Topics Covered: Women related issues.
Tougher law against sexual harassment at work
What to study?
For Prelims: Overview of the law, recommendations by GoM.
For Mains: Need for stringent law.
Context: The Group of Ministers (GoM) headed by Home Minister Amit Shah, which was constituted to strengthen the legal framework to prevent sexual harassment at the workplace, has finalised its recommendations.
The GoM was constituted first in October 2018 in the aftermath of the #MeToo movement after many women shared their ordeal on social media.
The Women and Child Development Ministry had steered the Sexual Harassment of Women and Workplace (Prevention, Prohibition and Redressal) Act in 2013, which was applicable to government offices, the private sector, NGOs and the unorganised sector.
Need for stricter provisions:
- The 2013 Act has entrusted the powers of a civil court to the Internal Complaints Committee (ICC)without specifying if the members need to have a legal background. This was a major lacuna given that the ICC formed an important grievance redressal mechanism under the framework of the act.
- The 2013 act only imposed a fine of ₹50,000 on employers for non-compliance with respect to the constitution of the ICC. This proved to be insufficient in ensuring that the employers constituted the ICC in a time-bound manner.
What next?- Overview of Vishakha guidelines:
The proposed amendments would be largely based on the Vishaka Guidelines laid down by the Supreme Court in 1997, on which the 2013 Act was based.
It made the employer responsible to prevent or deter acts of sexual harassment at the workplace.
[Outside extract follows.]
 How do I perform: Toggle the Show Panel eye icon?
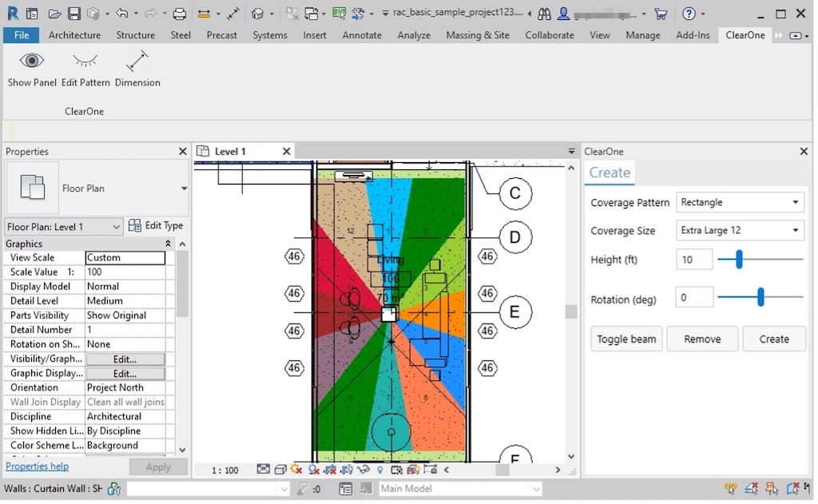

Definition of sexual harassment:
Sexual Harassment of Women at Workplace (Prevention, Prohibition And Redressal) Act, 2013 defines sexual harassment: It includes “any one or more” of the following “unwelcome acts or behaviour”committed directly or by implication: Physical contact and advances, Sexually coloured remarks, Showing pornography, A demand or request for sexual favours, Any other unwelcome physical, verbal or non-verbal conduct of sexual nature.
Key provisions of the act:
- This Act lays down the procedures for a complaint and inquiry and the action to be taken.
- It mandates that every employer constitute an Internal Complaints Committee (ICC) at each office or branch with 10 or more employees.
- It lays down the procedures and defines various aspects of sexual harassment.
- A woman can be of any age, whether employed or not, who “alleges to have been subjected to any act of sexual harassment”, that means the rights of all the women working or visiting any workplace, in any capacity, are protected under the Act.